Exercise => Verbatim reproduction of the entries is required; images must be omitted.

Data for this task =>
—————

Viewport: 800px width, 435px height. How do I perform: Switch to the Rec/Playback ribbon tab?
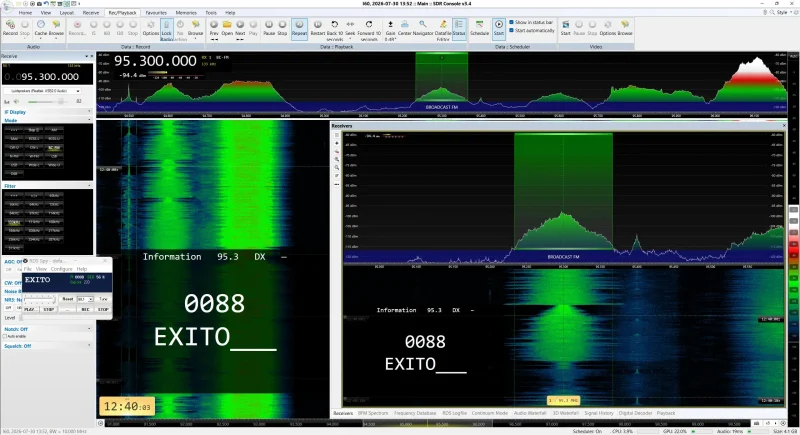pos(122,13)
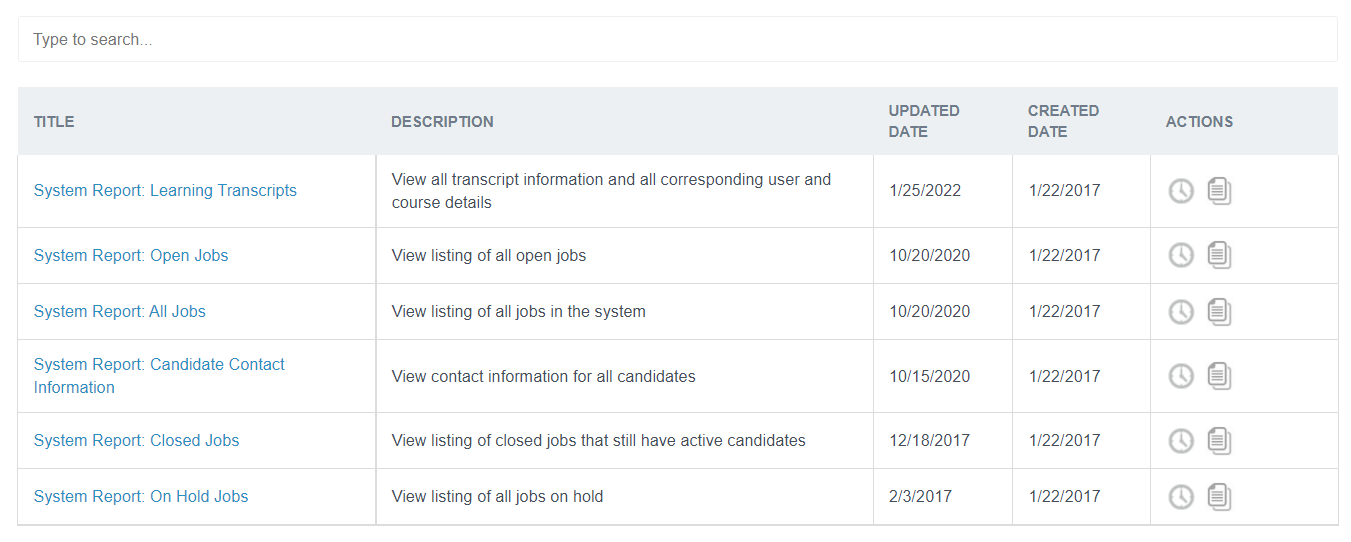Schedule the Candidate Contact Information report
The image size is (1351, 542).
(1181, 376)
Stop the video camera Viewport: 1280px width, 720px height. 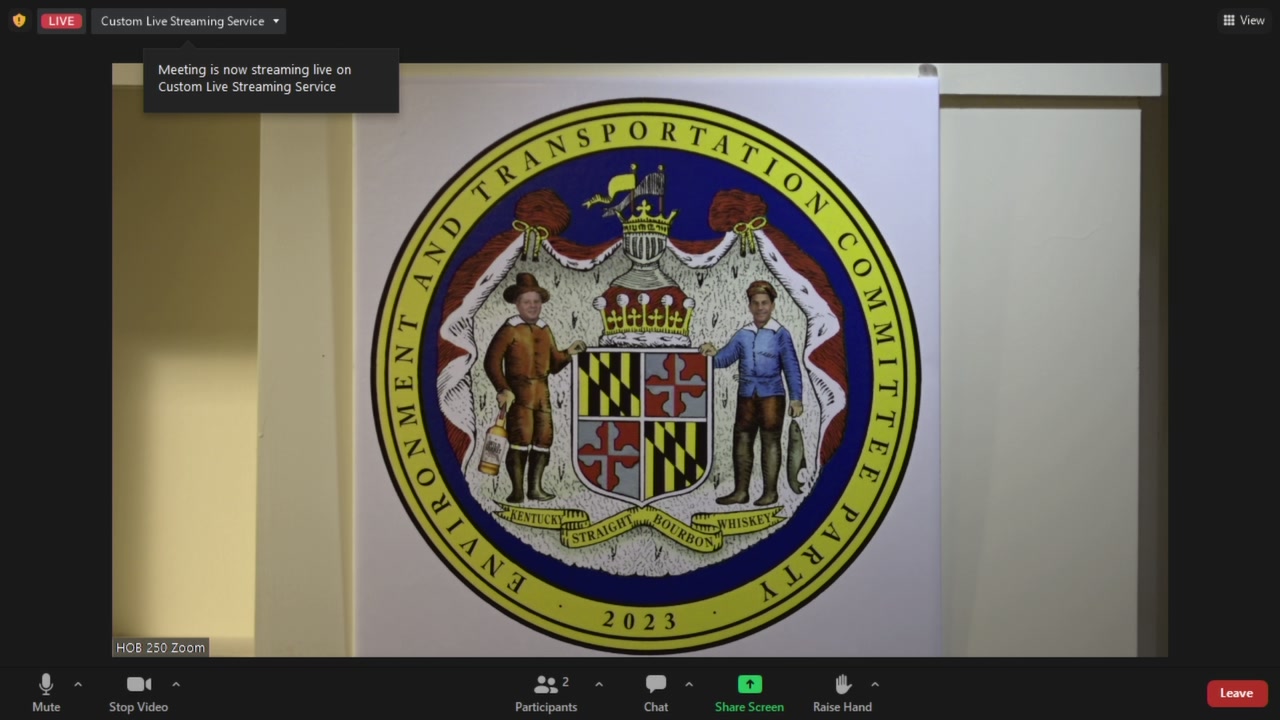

—————

Solution to this task =>
Viewport: 800px width, 435px height. How do I perform: Switch to the Rec/Playback ribbon tab?
pos(122,13)
Schedule the Candidate Contact Information report
The image size is (1351, 542).
(1181, 376)
Stop the video camera Viewport: 1280px width, 720px height. 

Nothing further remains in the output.